If the page shows IDs, copy the relevant agent, run, onboarding, or request ID before switching pages.

If you get blocked

If the page is empty, check whether filters, scope, or time window are hiding the data.
If an action is locked, follow the visible lock reason before trying another route.
If Observe / Health does not answer the question, open the linked evidence page instead of guessing.

Useful Thomas questions

Based on the visible state, what is the next safe action?
Which status, warning, or ID should I verify first?
Which linked evidence page proves this Observe / Health state?

Operator note: If this page does not have enough context to make the decision, move to the evidence page named in the workflow instead of filling in the blanks yourself.

/observe/signals

Observe / Signals

What it is

Observe / Signals is the intelligence layer for warning pressure, retry loops, spend anomalies, failure causes, and escalation cost tradeoffs.

Value to users

It turns noisy telemetry into clear operator signals: what failed, what is looping, what got expensive, and whether approval gates are helping.

#####

Brief 1: From the operator guidance, list each thing that Observe / Signals is described as the intelligence layer for.

#####

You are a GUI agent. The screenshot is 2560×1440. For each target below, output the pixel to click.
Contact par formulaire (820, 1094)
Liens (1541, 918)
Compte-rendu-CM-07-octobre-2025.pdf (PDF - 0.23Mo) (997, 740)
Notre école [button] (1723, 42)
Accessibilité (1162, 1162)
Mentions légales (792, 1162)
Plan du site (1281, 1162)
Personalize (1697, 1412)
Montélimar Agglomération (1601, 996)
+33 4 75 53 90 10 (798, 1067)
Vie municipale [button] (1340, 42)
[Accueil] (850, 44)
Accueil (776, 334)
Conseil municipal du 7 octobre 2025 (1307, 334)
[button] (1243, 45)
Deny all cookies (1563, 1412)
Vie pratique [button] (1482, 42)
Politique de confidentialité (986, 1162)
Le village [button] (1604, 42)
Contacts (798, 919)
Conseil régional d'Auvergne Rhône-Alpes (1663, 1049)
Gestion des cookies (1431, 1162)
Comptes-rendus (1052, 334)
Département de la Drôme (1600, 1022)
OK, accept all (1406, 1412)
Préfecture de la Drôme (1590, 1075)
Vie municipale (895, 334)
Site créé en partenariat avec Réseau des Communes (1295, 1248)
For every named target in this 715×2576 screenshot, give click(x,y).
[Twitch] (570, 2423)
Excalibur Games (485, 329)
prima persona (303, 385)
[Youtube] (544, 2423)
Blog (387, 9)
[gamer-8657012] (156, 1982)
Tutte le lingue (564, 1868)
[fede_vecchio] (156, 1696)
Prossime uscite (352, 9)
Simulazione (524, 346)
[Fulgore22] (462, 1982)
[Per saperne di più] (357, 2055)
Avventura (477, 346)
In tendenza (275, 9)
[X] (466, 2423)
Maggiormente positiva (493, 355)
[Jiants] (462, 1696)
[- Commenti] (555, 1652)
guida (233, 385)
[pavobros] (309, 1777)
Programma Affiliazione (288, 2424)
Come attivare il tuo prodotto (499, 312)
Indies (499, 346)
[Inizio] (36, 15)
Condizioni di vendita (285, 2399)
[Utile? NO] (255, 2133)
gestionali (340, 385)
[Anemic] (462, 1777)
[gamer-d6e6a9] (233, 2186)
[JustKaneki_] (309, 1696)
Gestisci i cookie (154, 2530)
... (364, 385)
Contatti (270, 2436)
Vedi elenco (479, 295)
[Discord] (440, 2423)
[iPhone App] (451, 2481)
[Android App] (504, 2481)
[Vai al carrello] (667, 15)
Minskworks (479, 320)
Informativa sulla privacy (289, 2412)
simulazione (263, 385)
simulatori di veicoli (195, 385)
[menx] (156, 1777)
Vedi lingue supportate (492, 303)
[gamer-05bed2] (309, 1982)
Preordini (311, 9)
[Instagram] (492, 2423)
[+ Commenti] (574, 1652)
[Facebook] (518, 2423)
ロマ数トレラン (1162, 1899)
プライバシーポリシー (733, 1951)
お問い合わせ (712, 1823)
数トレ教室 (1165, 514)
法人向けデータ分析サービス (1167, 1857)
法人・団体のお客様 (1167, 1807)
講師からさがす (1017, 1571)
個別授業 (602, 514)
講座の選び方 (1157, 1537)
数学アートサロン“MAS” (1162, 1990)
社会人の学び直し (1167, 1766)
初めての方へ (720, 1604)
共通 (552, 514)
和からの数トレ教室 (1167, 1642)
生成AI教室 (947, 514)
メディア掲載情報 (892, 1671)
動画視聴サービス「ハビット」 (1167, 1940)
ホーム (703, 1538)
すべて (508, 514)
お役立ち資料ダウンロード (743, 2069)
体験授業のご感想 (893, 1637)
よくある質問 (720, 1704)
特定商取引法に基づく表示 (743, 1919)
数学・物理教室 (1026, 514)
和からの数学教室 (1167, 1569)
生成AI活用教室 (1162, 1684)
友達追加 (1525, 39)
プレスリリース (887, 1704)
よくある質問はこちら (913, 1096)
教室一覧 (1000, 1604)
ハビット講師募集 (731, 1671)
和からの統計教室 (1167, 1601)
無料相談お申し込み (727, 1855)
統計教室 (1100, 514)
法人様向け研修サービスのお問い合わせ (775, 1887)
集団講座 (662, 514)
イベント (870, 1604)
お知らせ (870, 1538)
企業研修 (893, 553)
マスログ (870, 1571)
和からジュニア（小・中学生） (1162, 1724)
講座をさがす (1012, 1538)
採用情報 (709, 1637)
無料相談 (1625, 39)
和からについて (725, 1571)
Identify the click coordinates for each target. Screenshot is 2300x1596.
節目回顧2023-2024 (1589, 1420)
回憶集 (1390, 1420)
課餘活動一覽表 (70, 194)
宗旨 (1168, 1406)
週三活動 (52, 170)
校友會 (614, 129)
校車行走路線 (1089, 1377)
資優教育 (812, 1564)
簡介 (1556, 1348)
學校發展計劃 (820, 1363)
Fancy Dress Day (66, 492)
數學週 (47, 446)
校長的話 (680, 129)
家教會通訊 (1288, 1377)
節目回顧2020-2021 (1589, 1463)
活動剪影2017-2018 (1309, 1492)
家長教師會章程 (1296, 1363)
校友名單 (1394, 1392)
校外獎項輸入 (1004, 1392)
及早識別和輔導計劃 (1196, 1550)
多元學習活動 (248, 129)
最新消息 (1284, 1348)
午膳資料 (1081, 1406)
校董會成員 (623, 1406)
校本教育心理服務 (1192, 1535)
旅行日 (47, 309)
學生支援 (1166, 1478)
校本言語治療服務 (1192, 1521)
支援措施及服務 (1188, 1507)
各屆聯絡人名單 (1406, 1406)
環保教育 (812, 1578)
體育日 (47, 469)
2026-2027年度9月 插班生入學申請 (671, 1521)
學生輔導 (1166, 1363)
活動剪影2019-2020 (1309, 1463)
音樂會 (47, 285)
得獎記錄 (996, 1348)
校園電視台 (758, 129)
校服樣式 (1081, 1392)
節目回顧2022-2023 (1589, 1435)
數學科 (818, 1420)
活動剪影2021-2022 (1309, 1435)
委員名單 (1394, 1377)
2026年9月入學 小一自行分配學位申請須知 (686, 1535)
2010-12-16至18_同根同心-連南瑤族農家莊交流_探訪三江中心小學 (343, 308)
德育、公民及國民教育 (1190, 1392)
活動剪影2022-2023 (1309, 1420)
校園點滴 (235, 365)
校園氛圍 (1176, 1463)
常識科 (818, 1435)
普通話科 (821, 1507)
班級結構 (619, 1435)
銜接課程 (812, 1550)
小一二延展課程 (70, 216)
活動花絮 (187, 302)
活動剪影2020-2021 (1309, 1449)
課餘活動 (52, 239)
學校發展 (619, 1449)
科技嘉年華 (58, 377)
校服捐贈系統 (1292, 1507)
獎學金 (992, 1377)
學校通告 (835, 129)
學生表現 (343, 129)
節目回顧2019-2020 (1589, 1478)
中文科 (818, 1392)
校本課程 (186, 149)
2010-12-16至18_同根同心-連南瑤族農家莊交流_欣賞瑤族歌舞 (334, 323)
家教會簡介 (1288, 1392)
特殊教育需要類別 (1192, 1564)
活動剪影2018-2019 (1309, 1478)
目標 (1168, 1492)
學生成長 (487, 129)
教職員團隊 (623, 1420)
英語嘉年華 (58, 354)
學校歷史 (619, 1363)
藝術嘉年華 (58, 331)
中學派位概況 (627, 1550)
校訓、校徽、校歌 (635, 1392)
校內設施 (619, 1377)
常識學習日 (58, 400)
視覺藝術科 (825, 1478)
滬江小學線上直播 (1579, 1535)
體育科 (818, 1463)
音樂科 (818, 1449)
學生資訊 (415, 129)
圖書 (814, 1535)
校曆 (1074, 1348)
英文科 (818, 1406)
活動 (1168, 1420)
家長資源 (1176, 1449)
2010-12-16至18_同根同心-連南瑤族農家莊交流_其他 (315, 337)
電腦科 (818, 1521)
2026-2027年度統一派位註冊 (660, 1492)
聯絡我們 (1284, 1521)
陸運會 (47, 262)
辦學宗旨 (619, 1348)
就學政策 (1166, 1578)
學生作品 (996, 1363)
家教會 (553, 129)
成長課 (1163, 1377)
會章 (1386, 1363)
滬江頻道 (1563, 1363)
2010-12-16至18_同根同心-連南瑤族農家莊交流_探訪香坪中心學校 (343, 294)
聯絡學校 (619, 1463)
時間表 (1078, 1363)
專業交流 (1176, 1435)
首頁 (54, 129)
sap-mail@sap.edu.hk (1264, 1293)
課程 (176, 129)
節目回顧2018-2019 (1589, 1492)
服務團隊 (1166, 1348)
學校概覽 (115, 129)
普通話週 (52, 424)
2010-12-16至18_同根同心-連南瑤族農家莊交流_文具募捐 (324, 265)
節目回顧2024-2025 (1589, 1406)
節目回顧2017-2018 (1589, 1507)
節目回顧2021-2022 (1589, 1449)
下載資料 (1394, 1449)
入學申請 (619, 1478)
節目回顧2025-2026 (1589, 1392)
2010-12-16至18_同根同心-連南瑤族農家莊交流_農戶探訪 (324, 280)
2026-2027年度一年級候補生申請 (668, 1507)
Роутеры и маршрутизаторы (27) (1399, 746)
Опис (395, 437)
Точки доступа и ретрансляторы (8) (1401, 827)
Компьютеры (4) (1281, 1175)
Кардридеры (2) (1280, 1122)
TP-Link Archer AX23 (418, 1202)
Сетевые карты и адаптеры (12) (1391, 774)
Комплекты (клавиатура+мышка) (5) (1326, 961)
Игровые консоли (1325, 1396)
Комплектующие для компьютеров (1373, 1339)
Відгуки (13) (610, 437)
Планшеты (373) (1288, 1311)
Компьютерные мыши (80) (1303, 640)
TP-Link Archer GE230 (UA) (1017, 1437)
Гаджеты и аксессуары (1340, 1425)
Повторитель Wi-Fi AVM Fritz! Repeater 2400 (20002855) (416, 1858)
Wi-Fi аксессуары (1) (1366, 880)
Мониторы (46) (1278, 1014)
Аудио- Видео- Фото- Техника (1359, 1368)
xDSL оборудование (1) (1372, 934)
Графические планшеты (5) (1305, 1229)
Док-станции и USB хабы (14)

#####

Brief 2: In the records, reproduce the lines between the line holding "校本教育心理服務 (1192, 1535)" and the line holding "委員名單 (1394, 1377)", inclusive.

Output 1:
- Warning pressure
- Retry loops
- Spend anomalies
- Failure causes
- Escalation cost tradeoffs

Output 2:
校本教育心理服務 (1192, 1535)
旅行日 (47, 309)
學生支援 (1166, 1478)
校本言語治療服務 (1192, 1521)
支援措施及服務 (1188, 1507)
各屆聯絡人名單 (1406, 1406)
環保教育 (812, 1578)
體育日 (47, 469)
2026-2027年度9月 插班生入學申請 (671, 1521)
學生輔導 (1166, 1363)
活動剪影2019-2020 (1309, 1463)
音樂會 (47, 285)
得獎記錄 (996, 1348)
校園電視台 (758, 129)
校服樣式 (1081, 1392)
節目回顧2022-2023 (1589, 1435)
數學科 (818, 1420)
活動剪影2021-2022 (1309, 1435)
委員名單 (1394, 1377)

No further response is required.